Radiological protection in paediatric diagnostic and interventional radiology

Draft document: Radiological protection in paediatric diagnostic and interventional radiology
Submitted by Kevin Tucker, Society & College of Radiographers
Commenting on behalf of the organisation

Radiological Protection in Paediatric Diagnostic and Interventional Radiology

ICRP Publication ref 4839-3982-4649 May 6, 2011

Response from:   The Society & College of Radiographers, 207 Providence Square, Mill Street,London SE1 2EW

The Society & College of Radiographers is the professional and representative body for radiography and the radiography workforce in the United Kingdom. We are pleased to be able to respond to the above consultation document and this response is the view of the United Kingdom Council of the Society of Radiographers.

There is a growing concern amongst interested professionals and members of the public on the impact of radiological examinations on the overall radiation dose to the population. The Society & College of Radiographers understands this concern and believes the publication of this document is opportune. Our body has considerable responsibility for ensuring that the radiography workforce is properly educated and trained, consistent with the needs of patients and clinical imaging and radiotherapy and oncology services. Radiation protection is a significant element of the required training.

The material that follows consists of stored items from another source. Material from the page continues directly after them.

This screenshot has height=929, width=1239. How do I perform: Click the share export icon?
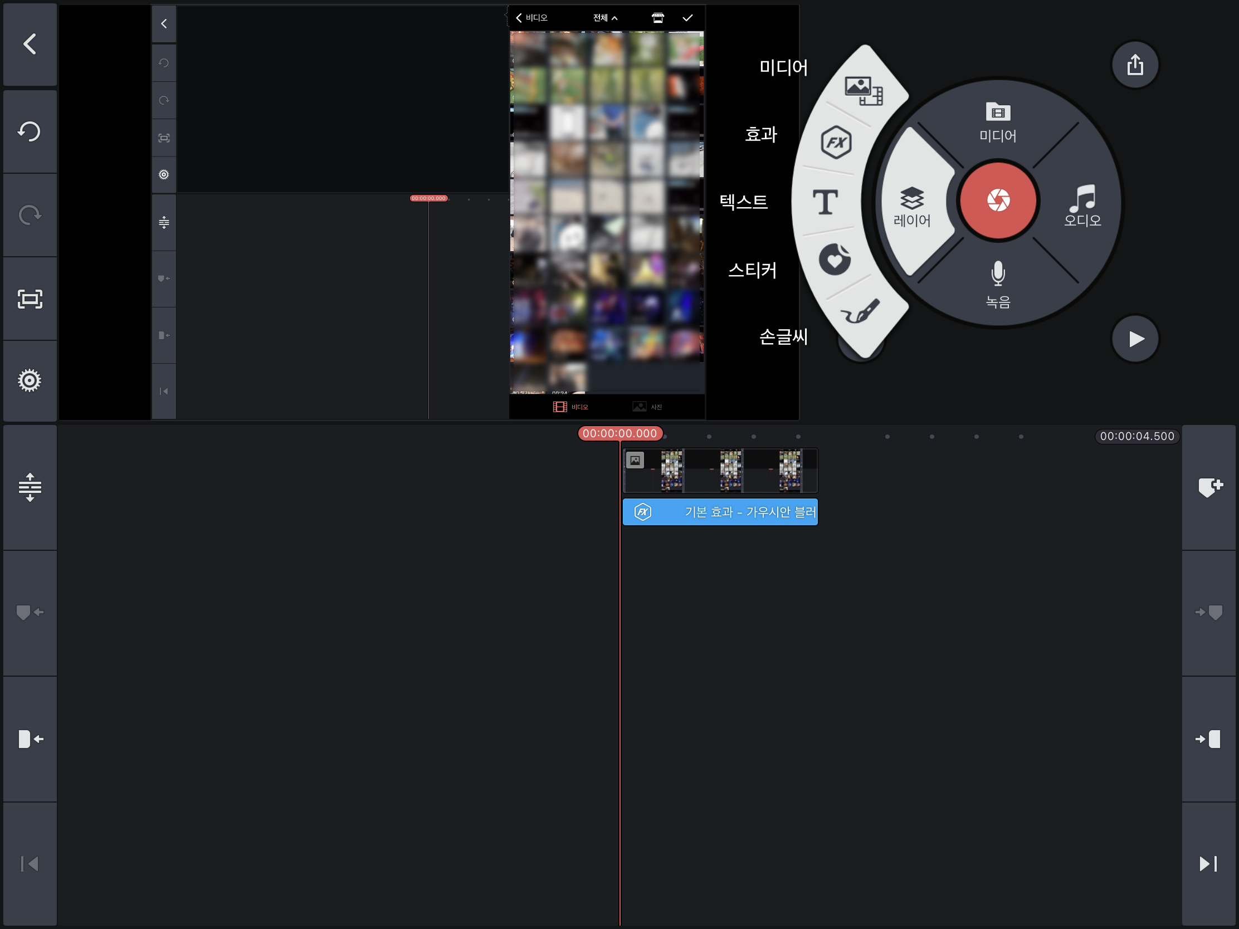[x=1135, y=65]
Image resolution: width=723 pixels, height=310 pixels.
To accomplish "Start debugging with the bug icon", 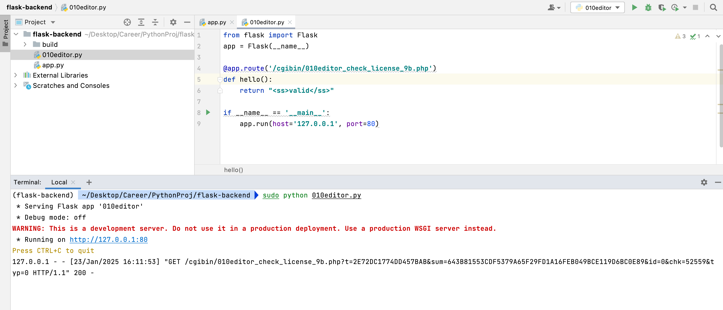I will (x=648, y=8).
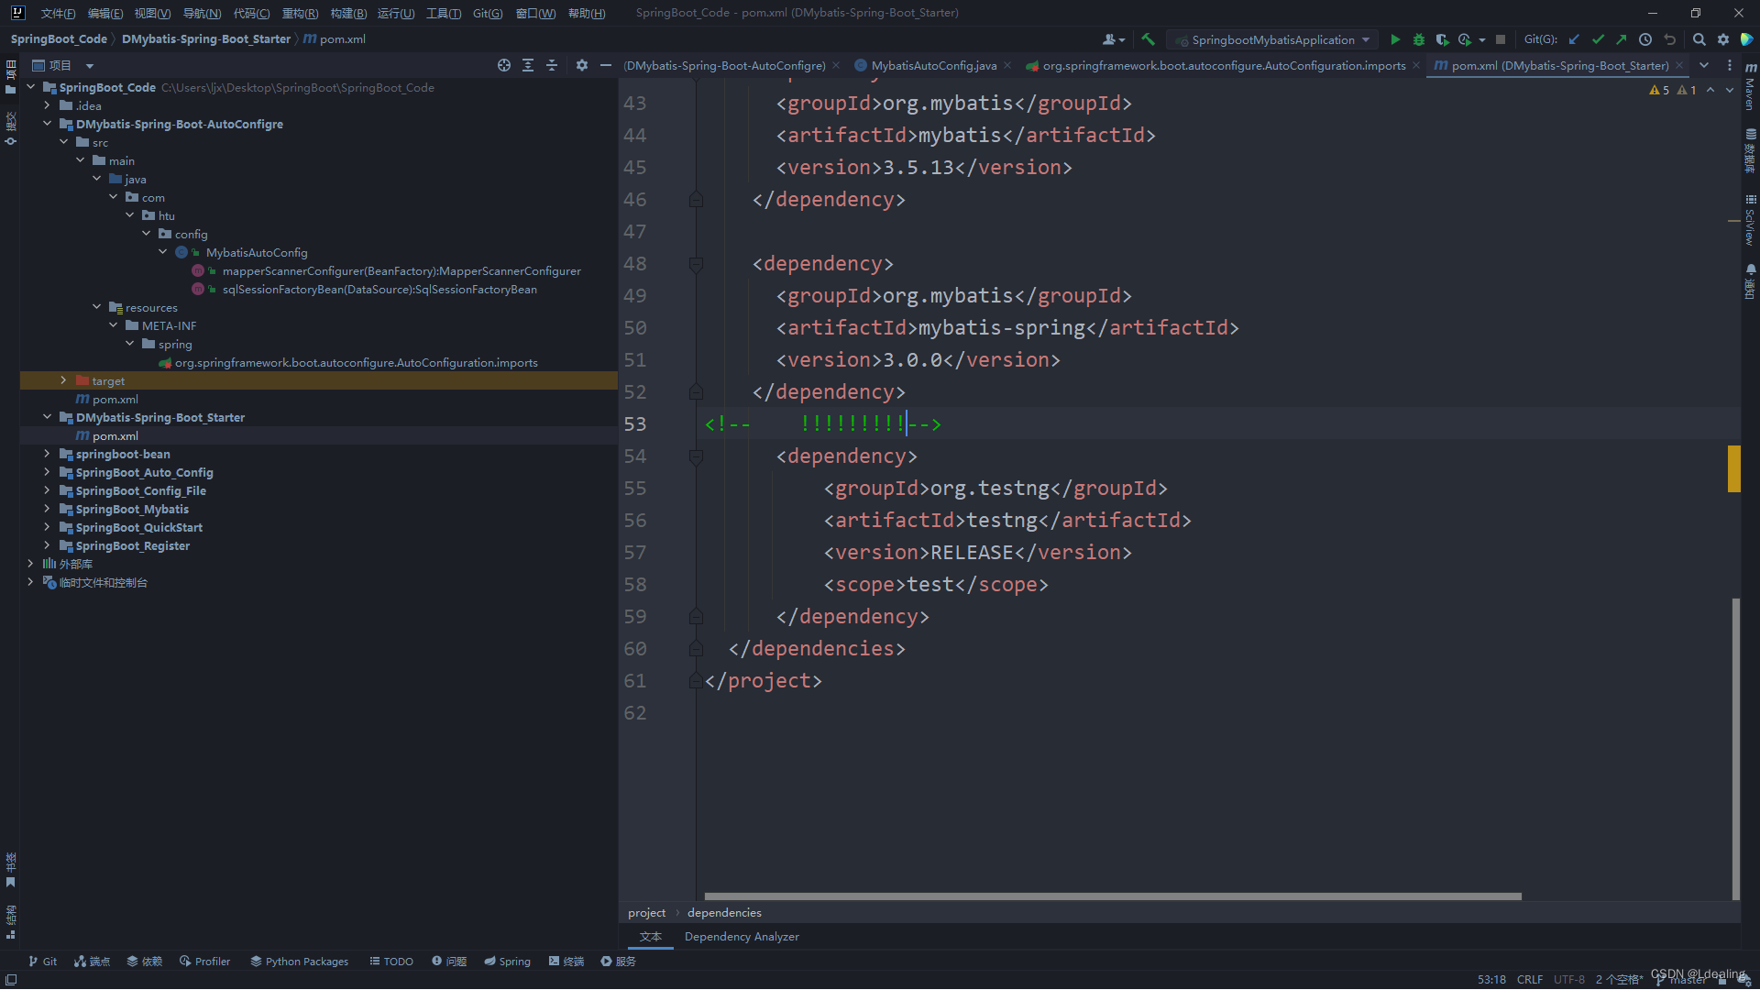Screen dimensions: 1760x990
Task: Click the Git commit checkmark icon
Action: point(1598,39)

In responding to the consultation document, we wish to make the following comments:

Paragraph 3

It is well understood that the effective dose to the population has been steadily rising due mainly to the technological advancements in radiology, the increased demand for services from referrers and patient expectations. It could be argued that the trend will continue unless a more concerted effort is made in the difficult areas of demand management and education of the public on the efficacy of radiological examinations.

Paragraph 19

Referrers have a pivotal role to play in ensuring the right patients receive the right radiological investigation and radiographers have an essential role to play in the justification process and in protection of patients from the medical use of ionising radiation. Radiation protection issues must remain a priority for all concerned and this has to be underpinned by appropriate refresher training. This section could be strengthened by stating that organisations should strive for improvements in the radiation protection culture in the workplace and to promote radiation protection as a core element in workplace training and continuous professional development.

Section 3.1 Justification

The section needs to emphasise the importance for referrers and practitioners to maintain up to date radiation protection training records.

Individuals with the responsibility to request or to justify radiological examinations must have a thorough understanding of the potential benefit and detriment associated with the medical exposure under consideration.

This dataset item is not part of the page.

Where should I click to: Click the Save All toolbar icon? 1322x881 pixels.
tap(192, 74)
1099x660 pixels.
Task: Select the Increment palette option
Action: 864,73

Justification needs to be supported by appropriate and current radiation protection training for the practitioner. Similarly, referrers must be aware of the need to keep the exposure to ionising radiations as low as reasonably practicable and be aware of the dose implications of each examination they request.

There must also be an appreciation that some requests will not be justified by the practitioner. When this does occur it must not be perceived as interference in patient management but as an intervention in the interest of patient protection.

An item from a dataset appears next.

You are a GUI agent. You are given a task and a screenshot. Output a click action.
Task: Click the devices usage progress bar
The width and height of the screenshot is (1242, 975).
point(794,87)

3.4 Quality criteria implementation and audit

This section seeks to demonstrate that radiology practices in paediatric specialist centres compares favourably to non-specialist centres. Whilst this is understandable the document should encourage sharing of good practice supported by continuing professional development. Sharing knowledge could improve patient outcomes much more widely.

Section 4.1

The paper suggests that devices such as sponges and sandbags may be used as positioning aids in very small infants. The document needs to guide readers to refer to their local infection control policy which may provide guidance on the use of positioning aids.

Paragraph 75

The need for equipment to be able to deliver short exposure times and be generally ‘fit for purpose’ is welcome. All radiation protection advisors and inspectors should be aware of this and be prepared to give advice to organisations on the suitability of equipment and actions required.